A recent Hollywood Reporter interview about the cheapie horror movie The Belko Experiment reveals two nuggets of information that seem pretty relevant to how the film came out: reportedly, Guardians of the Galaxy director James Gunn got the plot hook from a dream, then banged out the script in a week. That explains a lot about how The Belko Experiment plays out, as a nightmarish but half-assed scenario where the emotions and the gore have impact, but the larger story behind them doesn’t. It could have used a few more weeks on the drafting table, to sharpen its ideas and give it priorities other than gore. There’s a freshly relevant, Get Out-level social satire lurking somewhere in the movie’s core conceits, but what actually made it to the screen feels much cheaper and easier.

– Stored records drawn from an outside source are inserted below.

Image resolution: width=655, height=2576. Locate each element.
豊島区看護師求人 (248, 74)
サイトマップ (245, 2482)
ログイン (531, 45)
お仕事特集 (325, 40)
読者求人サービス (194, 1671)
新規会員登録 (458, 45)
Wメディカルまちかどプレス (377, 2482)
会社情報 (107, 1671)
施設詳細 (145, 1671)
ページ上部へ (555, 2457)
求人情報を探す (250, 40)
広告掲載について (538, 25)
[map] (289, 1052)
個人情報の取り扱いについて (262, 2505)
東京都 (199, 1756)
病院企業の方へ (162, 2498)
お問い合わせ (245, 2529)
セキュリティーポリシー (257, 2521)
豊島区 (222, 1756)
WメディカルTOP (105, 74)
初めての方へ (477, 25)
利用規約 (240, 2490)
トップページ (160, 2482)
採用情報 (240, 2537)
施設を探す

Director Greg McLean (Wolf Creek) goes lean and low-budget with this bloody thriller, which manages to turn an immense office building into a suspiciously samey claustrophobic space. Belko Industries is a staffing corporation that helps international companies place American workers. Its Bogotá, Colombia office, located in an out-of-the-way rural area, operates under high security to guard against its employees being kidnapped. The generous benefits packaging includes a company apartment and a company car, but also a company tracking chip, surgically installed in employees’ heads so they can be found if they’re taken hostage. Then one day, new security guards show up and turn all the local staffers away. Shortly thereafter, thick metal shutters drop over the windows, and a voice informs the remaining 80 Belko employees on site that they can either start killing each other, or be remotely executed via the chips in their heads. Naturally, they resist at first, hoping it’s all a prank. The first few head-explosions prove it isn’t, order breaks down, and the bloody mayhem starts.

It takes a fair bit of time for The Belko Experiment to find its feet, because the cast is so large and the setup so rushed in order to get to the blood. Eventually, some key characters emerge out of the chaos. Tiresome romantic-lead exec Leandra (Adria Arjona) verbally pushes for an amoral everyone-for-themselves attitude, but spends most of the film urging others on instead of taking action herself. Her Everyman boyfriend Mike (The Newsroom’s John Gallagher Jr.) is more of a hero, personally standing up for decency and morality, and occasionally getting other people killed as a result. Their buddy Terry (Owain Yeoman) is terrified and willing to do anything to survive; their boss Barry (Tony Goldwyn), a former special-forces commando, is determined to take charge of the murder party and make it as clean and efficient as possible. And then there are other factors, like frightened but decent front-desk security guard Evan (James Earl); tight-lipped Dany (Melonie Diaz), who’s just started her first day on the job; dismissive stoner Marty (James Gunn’s brother Sean), who blames hallucinogens in the water coolers for the whole mess; and grinning sociopath Wendall Dukes (John C. McGinley), who seems to have waited his whole life for a catastrophe to let him off the chain.